The non-profit organization RETREET will plant dozens of trees in Port Aransas next weekend to help homeowners replace trees they lost due to Hurricane Harvey’s destructive wind.
“There are a lot of systems in place that address the loss of housing, infrastructure, vehicles, and stuff like that, but there’s nothing out there when it comes to replanting the trees that people lost,” RETREET President Grady McGahan said. “Out of everything that’s destroyed in a natural disaster, it’s the trees that take the longest to replace.”
On November 3, volunteers from across the country will plant around 160 trees at around 80 Port Aransas homes. One homeowner who’s receiving free trees from RETREET is the city’s planning and development director, Rick Adams.

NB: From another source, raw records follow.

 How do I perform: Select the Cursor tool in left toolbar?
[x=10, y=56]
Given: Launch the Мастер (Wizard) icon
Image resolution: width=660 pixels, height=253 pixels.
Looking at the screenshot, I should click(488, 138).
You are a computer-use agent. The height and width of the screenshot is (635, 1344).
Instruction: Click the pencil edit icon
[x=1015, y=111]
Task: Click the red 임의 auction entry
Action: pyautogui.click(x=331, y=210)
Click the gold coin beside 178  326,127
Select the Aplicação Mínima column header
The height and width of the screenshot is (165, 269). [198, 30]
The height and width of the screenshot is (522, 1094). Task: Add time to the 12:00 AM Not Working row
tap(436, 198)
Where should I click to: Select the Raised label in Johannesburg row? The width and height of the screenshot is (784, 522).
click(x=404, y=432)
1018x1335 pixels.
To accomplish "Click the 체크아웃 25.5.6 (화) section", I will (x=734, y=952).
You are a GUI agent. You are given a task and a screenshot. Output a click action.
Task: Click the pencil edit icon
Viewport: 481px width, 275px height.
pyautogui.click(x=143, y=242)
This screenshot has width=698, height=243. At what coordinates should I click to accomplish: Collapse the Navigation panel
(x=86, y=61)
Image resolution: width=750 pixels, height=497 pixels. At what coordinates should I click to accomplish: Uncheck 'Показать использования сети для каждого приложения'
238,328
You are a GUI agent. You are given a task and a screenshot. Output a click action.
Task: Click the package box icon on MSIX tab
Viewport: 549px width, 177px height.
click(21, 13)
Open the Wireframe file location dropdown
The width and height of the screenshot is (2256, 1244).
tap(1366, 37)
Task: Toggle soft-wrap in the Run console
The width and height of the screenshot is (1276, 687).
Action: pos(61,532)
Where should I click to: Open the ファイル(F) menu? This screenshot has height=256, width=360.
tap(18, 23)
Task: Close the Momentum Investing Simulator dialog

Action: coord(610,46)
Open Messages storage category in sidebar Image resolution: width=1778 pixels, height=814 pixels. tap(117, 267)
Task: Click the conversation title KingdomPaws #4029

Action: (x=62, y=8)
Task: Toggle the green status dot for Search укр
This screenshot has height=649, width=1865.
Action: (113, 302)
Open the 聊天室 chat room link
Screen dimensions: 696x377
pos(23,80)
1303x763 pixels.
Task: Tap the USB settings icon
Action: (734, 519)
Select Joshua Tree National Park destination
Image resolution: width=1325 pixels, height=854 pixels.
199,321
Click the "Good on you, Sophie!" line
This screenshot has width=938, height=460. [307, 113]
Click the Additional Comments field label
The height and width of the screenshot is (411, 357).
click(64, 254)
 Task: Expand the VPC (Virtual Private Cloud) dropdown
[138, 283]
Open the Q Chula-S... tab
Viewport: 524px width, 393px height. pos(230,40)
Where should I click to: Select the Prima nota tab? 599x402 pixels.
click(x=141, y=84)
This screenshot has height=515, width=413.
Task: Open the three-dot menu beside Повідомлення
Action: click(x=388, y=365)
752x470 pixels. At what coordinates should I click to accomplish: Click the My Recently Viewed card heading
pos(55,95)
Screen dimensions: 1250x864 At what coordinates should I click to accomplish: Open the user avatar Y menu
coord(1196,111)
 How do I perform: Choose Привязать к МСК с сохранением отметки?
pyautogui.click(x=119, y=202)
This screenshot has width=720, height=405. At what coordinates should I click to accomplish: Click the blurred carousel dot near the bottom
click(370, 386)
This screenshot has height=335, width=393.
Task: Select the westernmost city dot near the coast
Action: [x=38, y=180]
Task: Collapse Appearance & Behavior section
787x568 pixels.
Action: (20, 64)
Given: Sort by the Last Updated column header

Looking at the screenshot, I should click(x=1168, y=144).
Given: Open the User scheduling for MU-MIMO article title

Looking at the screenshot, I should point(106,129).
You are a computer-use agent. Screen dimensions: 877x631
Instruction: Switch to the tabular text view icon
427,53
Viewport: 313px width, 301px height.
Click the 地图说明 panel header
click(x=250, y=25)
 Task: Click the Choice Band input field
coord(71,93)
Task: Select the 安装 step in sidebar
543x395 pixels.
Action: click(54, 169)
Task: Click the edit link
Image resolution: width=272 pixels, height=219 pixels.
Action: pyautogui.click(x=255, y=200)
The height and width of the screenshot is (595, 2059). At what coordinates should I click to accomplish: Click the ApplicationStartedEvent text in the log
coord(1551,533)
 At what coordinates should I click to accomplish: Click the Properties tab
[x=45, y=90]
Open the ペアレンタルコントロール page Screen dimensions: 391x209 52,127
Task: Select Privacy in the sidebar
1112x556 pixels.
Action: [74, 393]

“I’m just looking forward to something that will grow,” Adams said. “As long as we’re here, the kids will be able to enjoy it and we’ll watch it grow. Kind of starting over a little bit.”
RETREET is able to offer free trees and the labor required to plant them through donations including large donations from Keep America Beautiful and the Home Depot Foundation. McGahan and some friends started the organization in response to the wildfires in Bastrop County, Texas in 2011 that destroyed entire neighborhoods.
“Our idea was to go down and offer to replant trees for people who had been living in pretty heavily wooded areas who were now living in a barren wasteland in a lot of cases,” McGahan said.
McGahan urges anyone in the Coastal Bend who lost trees to Harvey to go to his organization’s website, retreet.org, and request a tree. He says, while the first tree replanting event may be in Port Aransas, RETREET plans to hold similar events in other hurricane-battered communities.
“When RETREET makes a commitment to a community or into a disaster relief effort itself, we make the commitment for the long term,” he said. “So, as long as people are requesting trees from us in an area, we will continue to plan projects to come down and address those requests.”